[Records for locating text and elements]
• • • • • • •

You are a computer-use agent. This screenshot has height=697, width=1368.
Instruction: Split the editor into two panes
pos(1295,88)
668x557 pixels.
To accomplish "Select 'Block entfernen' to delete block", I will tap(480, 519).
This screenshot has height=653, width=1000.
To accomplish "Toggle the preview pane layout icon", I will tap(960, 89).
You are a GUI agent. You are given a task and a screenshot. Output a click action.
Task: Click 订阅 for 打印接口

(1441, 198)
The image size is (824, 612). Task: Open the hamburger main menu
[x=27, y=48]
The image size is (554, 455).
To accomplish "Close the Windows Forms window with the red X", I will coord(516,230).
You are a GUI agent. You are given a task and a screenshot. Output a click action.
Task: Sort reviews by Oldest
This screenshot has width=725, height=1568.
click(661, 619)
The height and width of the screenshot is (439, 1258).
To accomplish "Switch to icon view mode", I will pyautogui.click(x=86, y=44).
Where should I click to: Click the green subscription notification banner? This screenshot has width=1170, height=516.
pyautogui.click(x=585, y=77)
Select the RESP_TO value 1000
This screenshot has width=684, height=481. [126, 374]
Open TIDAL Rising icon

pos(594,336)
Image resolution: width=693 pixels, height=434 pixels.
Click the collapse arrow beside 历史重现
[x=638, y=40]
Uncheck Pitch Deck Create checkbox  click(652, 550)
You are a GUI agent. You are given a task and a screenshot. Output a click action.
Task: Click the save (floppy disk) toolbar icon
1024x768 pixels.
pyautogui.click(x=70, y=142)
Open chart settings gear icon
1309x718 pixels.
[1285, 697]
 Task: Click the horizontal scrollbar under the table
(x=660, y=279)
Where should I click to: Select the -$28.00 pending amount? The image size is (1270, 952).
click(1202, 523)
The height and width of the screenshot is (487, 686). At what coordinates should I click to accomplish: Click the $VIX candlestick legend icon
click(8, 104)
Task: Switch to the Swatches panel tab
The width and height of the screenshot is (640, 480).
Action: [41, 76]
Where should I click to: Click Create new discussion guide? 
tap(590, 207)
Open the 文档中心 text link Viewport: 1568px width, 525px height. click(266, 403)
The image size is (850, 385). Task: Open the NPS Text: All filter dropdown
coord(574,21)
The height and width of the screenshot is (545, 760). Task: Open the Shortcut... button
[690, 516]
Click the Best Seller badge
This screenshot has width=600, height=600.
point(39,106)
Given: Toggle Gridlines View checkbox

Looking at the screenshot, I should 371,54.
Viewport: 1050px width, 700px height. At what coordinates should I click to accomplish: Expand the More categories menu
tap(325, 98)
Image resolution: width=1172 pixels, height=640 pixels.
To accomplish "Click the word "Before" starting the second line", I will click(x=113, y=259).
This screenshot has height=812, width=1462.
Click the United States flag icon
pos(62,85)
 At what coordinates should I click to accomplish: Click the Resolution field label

• • • • • • •

**WHAT YOU NEED TO DO**. Locate each line of the records that contains the string "pixels", and copy every such line.

**COMPLETE OUTPUT**.
668x557 pixels.
Image resolution: width=693 pixels, height=434 pixels.
1024x768 pixels.
1309x718 pixels.
Image resolution: width=1172 pixels, height=640 pixels.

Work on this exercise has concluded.